Het geroddel in het dorp bereikte de bergen. Ze noemden Ellie ‘de dikke bruid’ en hadden medelijden met Caleb.
Toen Ellie het hoorde, kwamen haar oude onzekerheden weer naar boven.
Ze vertrouwde het Caleb toe en hoopte dat hij het niet erg zou vinden.
In plaats daarvan zei hij: « Ze kennen je niet. Ik zie hoe hard je werkt, hoe je voor Mia en Ben zorgt. »
Zijn woorden waren eenvoudig maar krachtig.
De winter sloeg hard toe. Een sneeuwstorm sloot hen op in de hut en het voedsel begon op te raken.
Ellie rantsoeneerde wat ze hadden en zorgde ervoor dat Mia en Ben eerst aten.
Caleb merkte haar opoffering op en begon haar te leren jagen.
Haar handen trilden toen ze het geweer vasthield, maar zijn geduld stelde haar gerust.
« Je bent sterker dan je denkt, » zei hij tegen haar.
Ellie’s band met de kinderen werd sterker.
Mia hielp haar met koken en Ben klampte zich aan haar zijde vast en noemde haar ‘Mama Ellie’.
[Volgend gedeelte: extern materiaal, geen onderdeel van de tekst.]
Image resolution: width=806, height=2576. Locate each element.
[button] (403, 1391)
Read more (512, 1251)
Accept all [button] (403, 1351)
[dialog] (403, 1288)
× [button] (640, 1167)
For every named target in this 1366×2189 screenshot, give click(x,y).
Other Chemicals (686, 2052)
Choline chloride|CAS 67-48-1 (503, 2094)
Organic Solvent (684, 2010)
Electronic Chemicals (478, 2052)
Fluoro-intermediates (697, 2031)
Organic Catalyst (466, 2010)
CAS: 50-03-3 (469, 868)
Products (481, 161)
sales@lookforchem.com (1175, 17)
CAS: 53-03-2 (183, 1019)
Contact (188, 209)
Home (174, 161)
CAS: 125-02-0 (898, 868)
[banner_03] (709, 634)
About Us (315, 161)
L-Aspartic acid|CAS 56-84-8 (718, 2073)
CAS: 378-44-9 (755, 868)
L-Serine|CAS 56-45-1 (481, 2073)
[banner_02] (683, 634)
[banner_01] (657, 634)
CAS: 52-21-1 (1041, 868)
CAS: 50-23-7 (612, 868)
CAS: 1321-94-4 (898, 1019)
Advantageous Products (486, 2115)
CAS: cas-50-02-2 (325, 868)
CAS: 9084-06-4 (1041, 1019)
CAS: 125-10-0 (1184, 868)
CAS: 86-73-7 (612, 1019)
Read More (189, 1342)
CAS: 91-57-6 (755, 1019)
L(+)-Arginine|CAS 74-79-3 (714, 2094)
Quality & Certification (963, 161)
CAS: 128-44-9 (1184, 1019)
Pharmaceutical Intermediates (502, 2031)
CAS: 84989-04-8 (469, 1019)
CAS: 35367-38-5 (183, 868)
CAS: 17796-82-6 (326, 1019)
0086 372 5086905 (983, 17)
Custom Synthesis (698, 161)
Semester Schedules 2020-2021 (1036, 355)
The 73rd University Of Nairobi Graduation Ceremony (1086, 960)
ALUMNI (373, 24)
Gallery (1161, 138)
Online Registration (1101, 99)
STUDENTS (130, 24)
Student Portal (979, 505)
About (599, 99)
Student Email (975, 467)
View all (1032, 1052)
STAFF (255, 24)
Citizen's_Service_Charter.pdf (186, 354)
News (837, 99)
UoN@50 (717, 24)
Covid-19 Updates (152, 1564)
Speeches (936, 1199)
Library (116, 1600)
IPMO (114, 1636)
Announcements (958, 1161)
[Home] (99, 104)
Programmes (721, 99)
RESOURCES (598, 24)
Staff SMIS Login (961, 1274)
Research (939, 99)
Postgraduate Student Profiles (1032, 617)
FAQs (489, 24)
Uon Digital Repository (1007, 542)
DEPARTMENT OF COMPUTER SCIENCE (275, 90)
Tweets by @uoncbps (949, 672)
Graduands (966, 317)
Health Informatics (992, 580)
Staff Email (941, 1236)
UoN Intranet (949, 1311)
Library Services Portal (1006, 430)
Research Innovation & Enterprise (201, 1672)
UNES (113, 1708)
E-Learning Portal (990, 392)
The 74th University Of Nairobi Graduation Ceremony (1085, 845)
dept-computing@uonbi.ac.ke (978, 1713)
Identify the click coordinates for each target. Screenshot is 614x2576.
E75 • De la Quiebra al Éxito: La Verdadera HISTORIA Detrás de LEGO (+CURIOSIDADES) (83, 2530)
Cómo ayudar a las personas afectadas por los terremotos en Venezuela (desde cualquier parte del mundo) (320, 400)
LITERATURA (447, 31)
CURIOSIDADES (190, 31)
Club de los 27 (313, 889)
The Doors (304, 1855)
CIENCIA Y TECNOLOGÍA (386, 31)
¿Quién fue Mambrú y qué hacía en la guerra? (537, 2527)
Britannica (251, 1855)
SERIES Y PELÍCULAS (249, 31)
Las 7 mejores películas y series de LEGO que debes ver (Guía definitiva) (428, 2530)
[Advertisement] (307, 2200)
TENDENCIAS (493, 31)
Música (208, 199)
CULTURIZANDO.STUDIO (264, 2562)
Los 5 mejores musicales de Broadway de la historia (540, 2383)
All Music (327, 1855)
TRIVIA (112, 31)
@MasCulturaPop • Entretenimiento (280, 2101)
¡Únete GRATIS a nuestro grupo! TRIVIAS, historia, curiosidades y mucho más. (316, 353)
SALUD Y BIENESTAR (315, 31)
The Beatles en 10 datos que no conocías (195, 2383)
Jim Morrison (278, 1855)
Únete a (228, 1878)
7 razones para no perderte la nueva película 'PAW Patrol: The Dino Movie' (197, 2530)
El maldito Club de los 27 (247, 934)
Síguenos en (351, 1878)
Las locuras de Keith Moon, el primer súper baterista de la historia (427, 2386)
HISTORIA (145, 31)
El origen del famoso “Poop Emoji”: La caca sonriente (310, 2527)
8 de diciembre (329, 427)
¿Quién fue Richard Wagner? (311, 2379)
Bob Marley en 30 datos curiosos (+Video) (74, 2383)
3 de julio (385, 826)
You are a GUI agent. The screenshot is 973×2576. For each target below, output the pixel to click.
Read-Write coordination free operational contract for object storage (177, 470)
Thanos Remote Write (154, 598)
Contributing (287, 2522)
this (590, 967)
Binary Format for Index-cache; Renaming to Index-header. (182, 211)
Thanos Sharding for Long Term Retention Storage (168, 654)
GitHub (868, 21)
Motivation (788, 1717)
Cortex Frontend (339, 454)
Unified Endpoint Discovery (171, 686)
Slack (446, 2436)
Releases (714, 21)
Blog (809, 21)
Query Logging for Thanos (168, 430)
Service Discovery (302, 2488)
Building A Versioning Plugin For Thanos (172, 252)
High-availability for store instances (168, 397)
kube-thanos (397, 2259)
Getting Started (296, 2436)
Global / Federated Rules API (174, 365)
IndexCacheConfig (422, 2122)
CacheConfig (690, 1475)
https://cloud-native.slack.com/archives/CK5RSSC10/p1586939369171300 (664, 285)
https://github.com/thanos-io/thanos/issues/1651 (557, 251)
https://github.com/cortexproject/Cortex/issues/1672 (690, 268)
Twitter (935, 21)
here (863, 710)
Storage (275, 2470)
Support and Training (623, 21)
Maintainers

Ze leerde hen liedjes die haar eigen moeder voor haar zong, waardoor de hut vol lag met gelach.
Ze besefte dat ze een gezin aan het stichten was.
Op een nacht zag Caleb haar naar de sterren kijken. « Je bent veranderd, » zei hij zachtjes.
En het was waar. Ze was van buiten veranderd, maar ook van binnen. Ze was trots op zichzelf.
Toen een beer te dichtbij kwam, sprong Ellie, die altijd bang was voor de natuur, bij Caleb om de beer weg te jagen.
Later kneep hij in haar hand. « Je hoort er nu bij, » zei hij.
Ellie’s hart begon sneller te kloppen. Niet van angst, maar omdat ze besefte dat ze verliefd op hem werd.
Toen haar vader op bezoek kwam, hield Ellie voet bij stuk, ondanks zijn kille woorden. « Ik ben er niet meer voor je, » zei hij vastberaden. « Dit is nu mijn thuis. »
Haar vader vertrok, verbijsterd, en Caleb, die alles had gehoord, knikte respectvol naar haar.
De kinderen begonnen haar zonder aarzelen ‘mama’ te noemen.
Haar transformatie was onmiskenbaar. Ze was afgevallen, niet uit schaamte, maar door hard werken en een doel.
Op een avond, bij het vuur, pakte Caleb haar hand. « Dit had ik niet verwacht, » gaf ze toe. « Maar ik ben blij dat je er bent. »
Het jaarlijkse dorpsfeest was aangebroken.